• About this exercise
Everything from the line with "Expand the Creative menu" to the end of the entries should be set down exactly, except the pictures.

• Exercise inputs
---+---

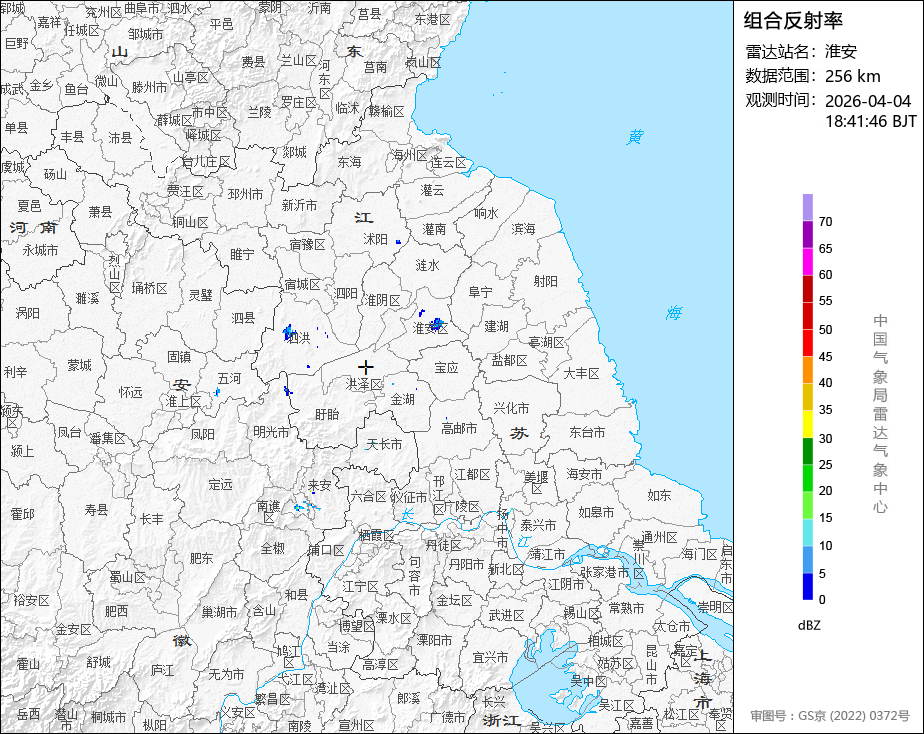Click the black radar station cross marker
The width and height of the screenshot is (924, 734).
click(365, 367)
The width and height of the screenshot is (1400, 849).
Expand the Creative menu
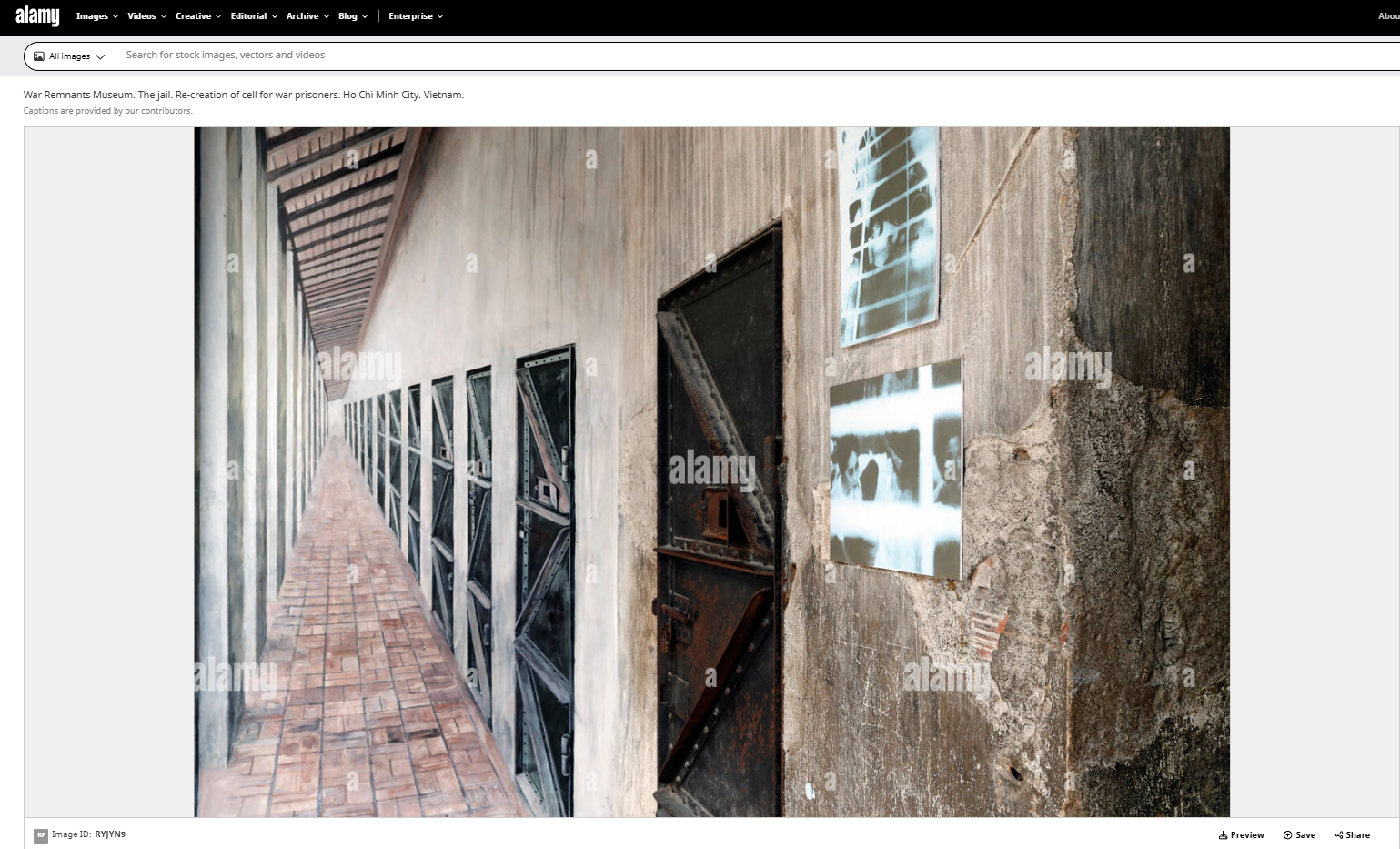[197, 16]

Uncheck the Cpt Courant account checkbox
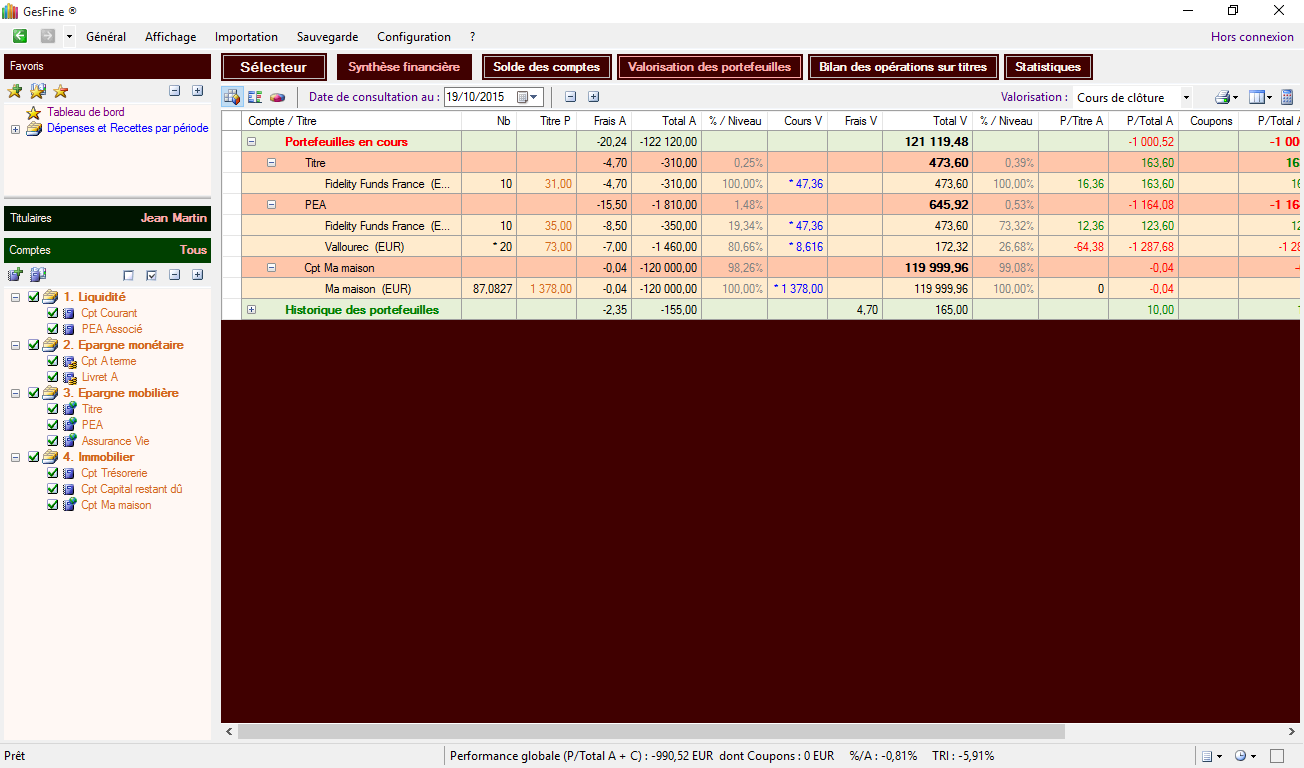(x=53, y=313)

---+---

• Exercise result
Expand the Creative menu
[197, 16]

Uncheck the Cpt Courant account checkbox
(x=53, y=313)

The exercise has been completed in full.